Qatargate: Michel Claise, the Belgian judge who strikes down financial offenders

Qatargate Michel Claise the Belgian judge who strikes down financial

After reading his attributes: a man who defies the powerful, a destroyer of financial crime, we would not have instinctively given him this jovial air. Yet Michel Claise has many reasons to display a frank smile on each public portrait, as his work is aimed at the general good. For several days, this investigating judge attached to the Brussels court of first instance has been at the heart of the news. He is in charge of the investigation into suspicions of corruption linking Qatar to several MEPs, and has decided to prosecute four people for “belonging to a criminal organization, money laundering and corruption”, including the ex-vice -President of the European Parliament Eva Kaili.

His leitmotif: bring down those who believe they are untouchable

At 66, this specialist in the fight against financial crime uses all his energy to “deal with cases that involve influential people”, as he explains in an interview granted in 2020 Belgian daily The evening. What he likes is bringing down those who believe they are untouchable: white-collar criminals, who take advantage of their position to enrich themselves illegally.
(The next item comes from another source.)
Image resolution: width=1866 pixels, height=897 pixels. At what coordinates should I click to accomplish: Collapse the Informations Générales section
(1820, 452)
His winning list is impressive: he forced the HSBC bank, accused of tax evasion and money laundering, to pay 300 million euros to the Belgian State; he brought to light the embezzlement of the former Walloon Minister of the Economy, Serge Kubla, prosecuted for having corrupted a former Congolese Prime Minister within the framework of the attribution of a contract for the exploitation of mining deposits; he tracked down carbon tax scammer Cyril Astruc and charged the former head of the Federation of Belgian Enterprises.

Claise is therefore at the origin of numerous anti-corruption investigations in Belgium, his country, where he is admired by many and hated by others. If a legal columnist confides to AFP that he has “broad shoulders and is not afraid of anyone”, a lawyer tempers by finding him “imbued with himself, with the arrest warrant too easy”. Michel Claise, however, assures that he does not consider himself to be “a sheriff”, but to show the determination necessary for the difficult fight against criminal organizations, which have a “financial power which exceeds us”, as he confides. in an interview given Friday, December 16 to Figaro.
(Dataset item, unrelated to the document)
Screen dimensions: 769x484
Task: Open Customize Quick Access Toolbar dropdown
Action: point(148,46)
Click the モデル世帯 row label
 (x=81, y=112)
As a judge, he is well placed to know that the thief is the one who is caught, and that the others are forever innocent. On this principle, he believes that “if 95% of financial crime escapes us, we must be terrible with the remaining 5%. To be so, Michel Claise does not hesitate to go very far, as when he placed in pre-trial detention the criminal lawyer Oliviers Martins, accused of having helped a drug kingpin to escape from his Brussels prison.

In addition to being a feared magistrate, Michel Claise is a successful writer, and it is with undisguised joy that he wears this second cap at each book fair. To date, he has published eleven books, several of which have received critical acclaim and awards. His genre ? The detective novel, of course. The latest is called Insider trading (Genesis editions, 2021). A gift idea for Christmas and reading for Eva Kaili and her friends.